Grazie agli interventi realizzati nell’area di Porto Vecchio dall’Autorità di Sistema Portuale del Mar Tirreno Settentrionale, è stato attivato nei giorni scorsi un nuovo raccordo ferroviario posizionato di fronte al Marchi Terminal di proprietà dell’impresa MarTerNeri e collegato ai binari preesistenti che passano di fronte all’area ex Scotto.

L’intervento, realizzato in una zona del porto destinata alla movimentazione dei prodotti forestali, aumenta l’intermodalità e migliora l’operatività dello scalo labronico in uno dei suoi segmenti di traffico più importanti.

Nel 2018 lo scalo labronico ha movimentato 1.647.427 tonnellate di cellulosa, fluff, carta kraft e legname, riportando un +4% sull’anno precedente.
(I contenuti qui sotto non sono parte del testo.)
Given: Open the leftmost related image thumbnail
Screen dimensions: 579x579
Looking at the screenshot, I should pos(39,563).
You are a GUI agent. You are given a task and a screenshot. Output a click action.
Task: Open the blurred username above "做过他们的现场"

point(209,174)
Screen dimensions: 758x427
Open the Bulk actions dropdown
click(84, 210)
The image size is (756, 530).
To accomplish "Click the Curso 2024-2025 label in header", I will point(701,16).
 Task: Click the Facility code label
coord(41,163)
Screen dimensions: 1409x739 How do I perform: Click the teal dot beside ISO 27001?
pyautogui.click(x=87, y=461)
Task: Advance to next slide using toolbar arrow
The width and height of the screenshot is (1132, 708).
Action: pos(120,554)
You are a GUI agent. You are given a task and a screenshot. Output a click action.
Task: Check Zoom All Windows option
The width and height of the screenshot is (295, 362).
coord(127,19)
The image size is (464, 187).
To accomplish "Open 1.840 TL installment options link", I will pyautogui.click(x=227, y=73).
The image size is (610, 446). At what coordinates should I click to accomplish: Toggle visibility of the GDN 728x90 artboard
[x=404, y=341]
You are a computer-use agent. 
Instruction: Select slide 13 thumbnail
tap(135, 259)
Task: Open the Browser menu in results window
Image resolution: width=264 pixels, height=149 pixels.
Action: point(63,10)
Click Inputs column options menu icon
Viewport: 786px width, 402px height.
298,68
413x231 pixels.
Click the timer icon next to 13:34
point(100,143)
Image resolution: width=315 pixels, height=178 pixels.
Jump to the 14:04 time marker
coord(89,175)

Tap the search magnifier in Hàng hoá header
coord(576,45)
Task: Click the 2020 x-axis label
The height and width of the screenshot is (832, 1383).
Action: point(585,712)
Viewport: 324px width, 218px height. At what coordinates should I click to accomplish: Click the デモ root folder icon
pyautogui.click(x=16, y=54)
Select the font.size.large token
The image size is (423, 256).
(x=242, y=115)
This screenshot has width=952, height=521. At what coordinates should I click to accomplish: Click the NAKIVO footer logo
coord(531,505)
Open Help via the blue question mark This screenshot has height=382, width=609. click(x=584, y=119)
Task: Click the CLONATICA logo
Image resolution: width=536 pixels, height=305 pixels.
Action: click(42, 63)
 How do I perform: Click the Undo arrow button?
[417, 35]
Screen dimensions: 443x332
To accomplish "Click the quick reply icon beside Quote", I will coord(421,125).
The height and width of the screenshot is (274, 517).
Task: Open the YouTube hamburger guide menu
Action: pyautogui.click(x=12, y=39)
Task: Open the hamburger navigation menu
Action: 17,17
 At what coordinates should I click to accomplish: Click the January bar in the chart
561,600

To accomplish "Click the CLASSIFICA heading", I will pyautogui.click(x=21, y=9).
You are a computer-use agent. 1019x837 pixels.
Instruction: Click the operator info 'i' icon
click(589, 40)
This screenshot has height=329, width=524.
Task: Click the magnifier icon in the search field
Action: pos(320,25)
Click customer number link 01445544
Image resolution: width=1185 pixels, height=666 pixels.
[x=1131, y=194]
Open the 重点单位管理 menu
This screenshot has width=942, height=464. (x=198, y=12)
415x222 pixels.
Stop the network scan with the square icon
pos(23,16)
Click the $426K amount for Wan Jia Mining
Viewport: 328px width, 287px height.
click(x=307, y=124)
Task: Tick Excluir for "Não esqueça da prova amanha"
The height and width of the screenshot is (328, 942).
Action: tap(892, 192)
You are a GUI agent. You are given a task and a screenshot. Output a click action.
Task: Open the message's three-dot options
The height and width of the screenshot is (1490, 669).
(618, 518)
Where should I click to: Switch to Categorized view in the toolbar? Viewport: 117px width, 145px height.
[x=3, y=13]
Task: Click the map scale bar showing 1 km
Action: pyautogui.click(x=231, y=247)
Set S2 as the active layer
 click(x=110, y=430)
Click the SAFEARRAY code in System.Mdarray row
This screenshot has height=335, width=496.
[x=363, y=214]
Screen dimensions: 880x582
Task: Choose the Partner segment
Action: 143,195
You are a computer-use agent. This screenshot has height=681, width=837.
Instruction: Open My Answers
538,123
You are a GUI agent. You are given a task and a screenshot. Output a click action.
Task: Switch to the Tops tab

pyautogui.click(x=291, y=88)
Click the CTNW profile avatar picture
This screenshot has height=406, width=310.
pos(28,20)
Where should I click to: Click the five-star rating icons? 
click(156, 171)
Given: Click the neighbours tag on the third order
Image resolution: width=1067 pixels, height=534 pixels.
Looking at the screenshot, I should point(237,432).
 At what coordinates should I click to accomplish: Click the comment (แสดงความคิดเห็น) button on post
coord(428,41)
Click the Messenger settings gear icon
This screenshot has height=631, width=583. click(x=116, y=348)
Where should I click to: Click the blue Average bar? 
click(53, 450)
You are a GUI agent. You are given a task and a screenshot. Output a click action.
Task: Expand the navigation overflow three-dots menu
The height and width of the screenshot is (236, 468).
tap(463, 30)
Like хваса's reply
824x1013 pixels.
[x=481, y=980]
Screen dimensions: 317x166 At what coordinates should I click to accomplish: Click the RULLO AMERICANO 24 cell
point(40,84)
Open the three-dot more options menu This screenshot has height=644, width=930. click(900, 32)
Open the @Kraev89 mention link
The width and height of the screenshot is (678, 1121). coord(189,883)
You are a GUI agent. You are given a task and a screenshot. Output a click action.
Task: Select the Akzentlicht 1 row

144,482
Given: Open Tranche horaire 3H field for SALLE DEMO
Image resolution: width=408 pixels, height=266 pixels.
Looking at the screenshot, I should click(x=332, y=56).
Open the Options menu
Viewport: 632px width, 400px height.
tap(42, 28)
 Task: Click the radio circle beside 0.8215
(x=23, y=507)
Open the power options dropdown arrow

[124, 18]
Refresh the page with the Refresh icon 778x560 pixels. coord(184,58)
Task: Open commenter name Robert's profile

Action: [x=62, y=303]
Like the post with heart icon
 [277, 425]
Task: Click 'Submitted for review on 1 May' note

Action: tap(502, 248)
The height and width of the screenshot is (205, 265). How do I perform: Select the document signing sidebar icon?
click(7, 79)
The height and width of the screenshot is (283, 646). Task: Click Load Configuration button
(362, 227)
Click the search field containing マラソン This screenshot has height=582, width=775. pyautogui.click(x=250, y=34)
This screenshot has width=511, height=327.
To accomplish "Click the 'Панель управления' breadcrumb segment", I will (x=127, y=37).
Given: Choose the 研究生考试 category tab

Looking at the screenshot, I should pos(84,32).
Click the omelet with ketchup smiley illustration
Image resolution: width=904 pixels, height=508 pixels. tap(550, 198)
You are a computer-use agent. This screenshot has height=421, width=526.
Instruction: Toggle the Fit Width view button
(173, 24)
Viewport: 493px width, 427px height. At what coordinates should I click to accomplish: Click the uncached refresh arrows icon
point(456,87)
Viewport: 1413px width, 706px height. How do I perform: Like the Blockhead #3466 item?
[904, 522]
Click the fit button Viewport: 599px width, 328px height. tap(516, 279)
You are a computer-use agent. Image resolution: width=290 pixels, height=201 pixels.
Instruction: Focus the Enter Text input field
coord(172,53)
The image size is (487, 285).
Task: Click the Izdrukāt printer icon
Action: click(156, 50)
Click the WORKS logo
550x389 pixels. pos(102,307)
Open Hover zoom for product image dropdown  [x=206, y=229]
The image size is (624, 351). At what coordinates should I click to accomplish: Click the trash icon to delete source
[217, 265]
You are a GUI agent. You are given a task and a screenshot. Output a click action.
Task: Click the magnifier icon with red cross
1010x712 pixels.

Il 10% viene inviato ai mercati di destinazione su rotaia, adesso ci sono le basi per fare anche meglio.

«Già oggi partono con una certa regolarità dai nostri magazzini, tre/quattro treni alla settimana. Con il potenziamento del raccordo contiamo di aumentare la nostra capacità potenziale», ha dichiarato l’ad di MarterNeri, Giorgio Neri.